Can you pick up the Nextflow chat archive below and carry it on from its final line?

===== Document text

These are chat archives for nextflow-io/nextflow

30th
Apr 2019
Rad Suchecki
@rsuchecki
Apr 30 02:20
Why not use python shebang & set executable bit & then simply use executable.py @tobsecret
longkaizheng
@longkaizheng
Apr 30 02:52
hello, all! I replaced 19.01.0.5050 with 19.04.0.5069, but the tasks delivered were qw continually(version 19.01.0.5050 would be running), my sge config is executor = 'sge'
queue = 'all_el6.q'
penv = 'make'
cpus = 10
memory = '30 GB'
errorStrategy = 'ignore'
Rafal Gumienny
@guma44
Apr 30 07:59

Hi,
I have a simple script:

#!/usr/bin/env nextflow

import groovy.json.JsonSlurper


methods = Channel.from(["method1", "method2"])

process prepare_all_methods {
    output:
        stdout prepare_channel
    """
    sleep 1
    """
}


process get_params {
    tag "${method}"
    input:
        val prepare_channel
        val method from methods
    output:
        stdout get_params_channel
    """
    #! /bin/env python
    import json
    params = ["a", "b", "c", "d"]
    data = {"results": list()}
    for param in params:
        data["results"].append(("$method", param))
    print json.dumps(data)
    """
}

(params_for_step1) = get_params_channel.flatMap{ x -> (new JsonSlurper()).parseText(x).results }.into(1)

process step1 {
    tag "${method}: ${param}"
    input:
        set method, param from params_for_step1
    output:
        val method into method_channel_with_param
    """
    #! /bin/env python
    import random
    import time
    time.sleep(random.choice(range(1,10)))
    """
}

step1_method = method_channel_with_param.last()

process set_stage_step1 {
    executor 'local'
    tag "${ method }"

    input:
    val method from step1_method

    output:
    val method into staged1_channel

    """
    echo STAGE1
    """
}

When I fire it the output is as follows:

N E X T F L O W  ~  version 19.01.0
Launching `./test.nf` [spontaneous_watson] - revision: b2c8b3a491
WARN: There's no process matching config selector: blast
[warm up] executor > local
[f0/eee645] Submitted process > prepare
[13/1cfe30] Submitted process > get_params (method1)
[14/4169ac] Submitted process > get_params (method2)
[27/acfdaf] Submitted process > step1 (method1: b)
[78/7a91e8] Submitted process > step1 (method1: a)
[ea/79ba20] Submitted process > step1 (method1: c)
[b9/759501] Submitted process > step1 (method2: a)
[a3/c04c4d] Submitted process > step1 (method2: b)
[75/6216e4] Submitted process > step1 (method2: d)
[ce/49046f] Submitted process > step1 (method2: c)

==========
===== Data records

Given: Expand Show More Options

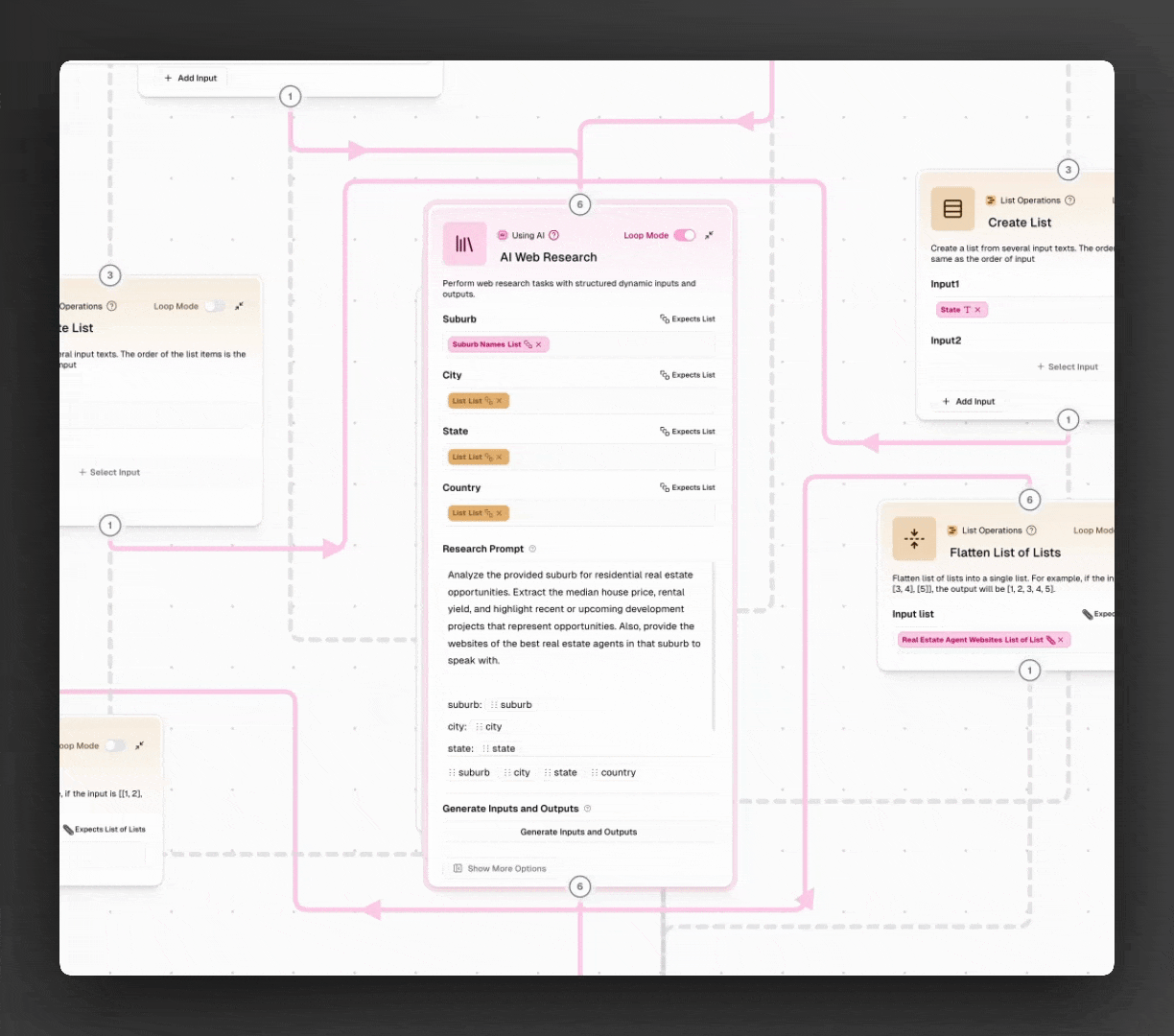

==========
===== Data records

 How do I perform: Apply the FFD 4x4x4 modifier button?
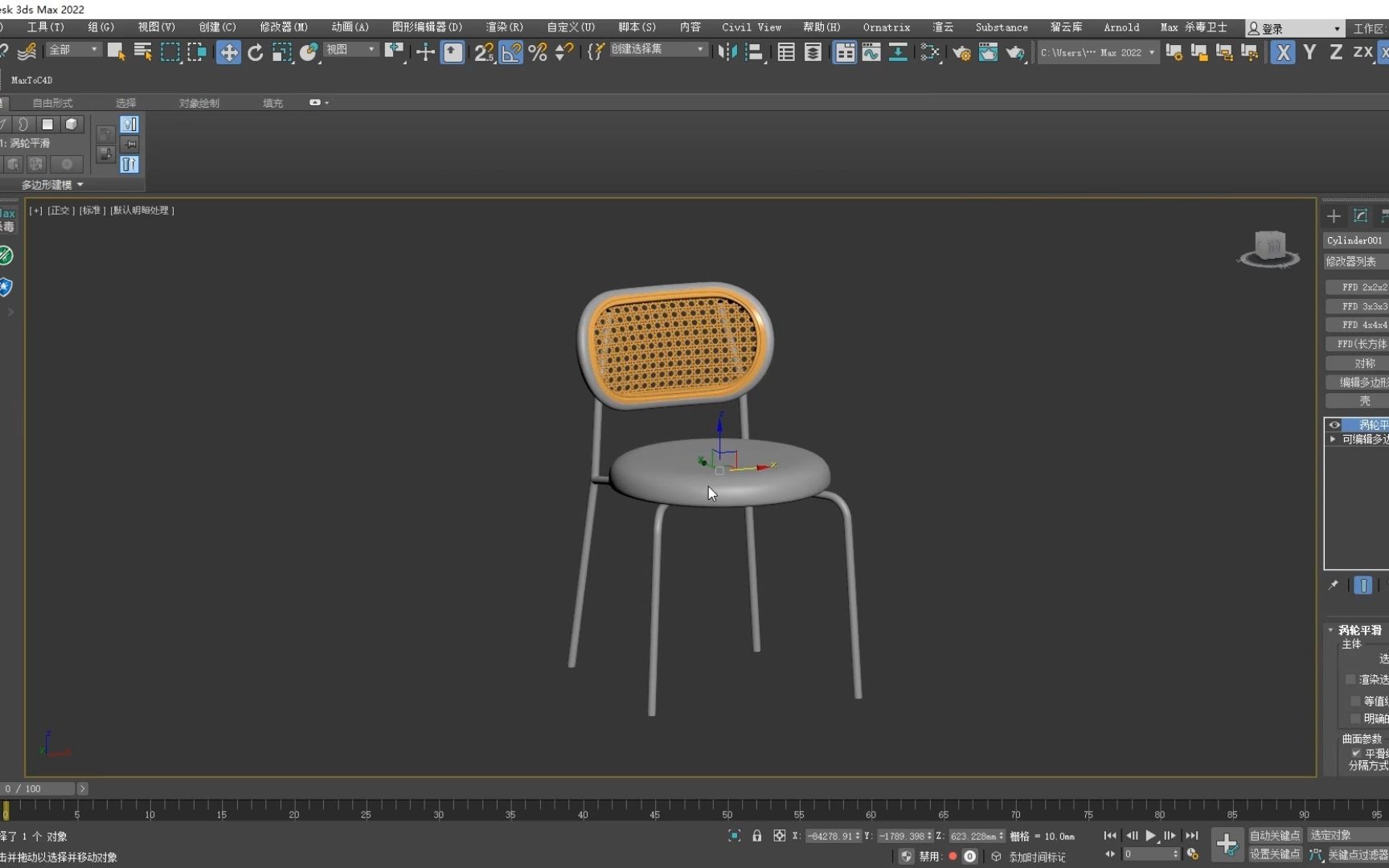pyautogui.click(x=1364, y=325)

==========

> _Task output_:
[a5/e3a6a0] Submitted process > step1 (method1: d)
[68/3f332b] Submitted process > set_stage_step1 (method1)

What I would expect is that the process set_stage_step1 is fired once for each
method but this is not the case. When I do the unique instead of last
the order is not followed because it will fire set_stage_step1 before all steps
from given method will end.
What I would like to achieve is to split the process into methods and after
launch each method with set of parameters (generated dynamically and not known
before) separately (ie. each method could run till the end without waiting for
the other to finish). Is there a simple way to do this?

Rafal Gumienny
@guma44
Apr 30 09:17
I was wandering, could this be achieved with sub-workflows?
micans
@micans
Apr 30 09:24
@guma44 I have some trouble understanding what's going on. Can you make a 3-sentence summary of how you want to combine things, ignoring nextflow? You want to combine methods and parameters, that sounds very doable.
Rafal Gumienny
@guma44
Apr 30 09:38
@micans, I am really bad in explaining things :F. I'll try. I would like to run different methods that require common preparation step (that is why they should be in the same script). Methods require different set of parameters (eg. file inputs - one per method, each different) generated dynamically for each method ie. I do no know them beforehand. After first step I need to run script for each method separately but only if the method was run for each parameter. The main requirement is that the run of the script should be independent of the method because there is many steps to follow. I know how to wait after each step with collect but I would like to avoid it.
by run of the script should be independent of the method I meant that the method1 should be independent of method2
micans
@micans
Apr 30 09:49
@guma44 so methods can run in parallel and do not depend on each other, correct? Then you want to run method1 in parallel for a dynamically generated set of parameters, and after that collect those result and run by a script. You want to do the same for method2 <-- is this roughly what you described? One remark is that you can avoid the wait at the collect step by using groupTuple.
Rafal Gumienny
@guma44
Apr 30 10:10
@micans Yes. That is what I would like to do :D. I take a look into the groupTuple
Rafal Gumienny
@guma44
Apr 30 10:27
@micans The groupTuple seems to be blicking ie. it will no group the channel until it releases all values
i meant blocking
micans
@micans
Apr 30 10:59
@guma44 groupTuple will release a Tuple once it has been filled; it is aware of the size of the Tuple. I've used it here: https://github.com/cellgeni/guitar/blob/master/main.nf#L233-L235
Rafal Gumienny
@guma44
Apr 30 11:54
@micans if I run it with this change it behaves as I said:
[3a/aacf52] Submitted process > prepare
[c5/f5b319] Submitted process > get_params (method1)
[89/18c008] Submitted process > get_params (method2)
[18/d41990] Submitted process > get_params (method3)
[38/247074] Submitted process > step1 (method2: d)
[c4/4fbf09] Submitted process > step1 (method2: c)
[f9/025a44] Submitted process > step1 (method3: o)
[d4/e0771f] Submitted process > step1 (method1: b)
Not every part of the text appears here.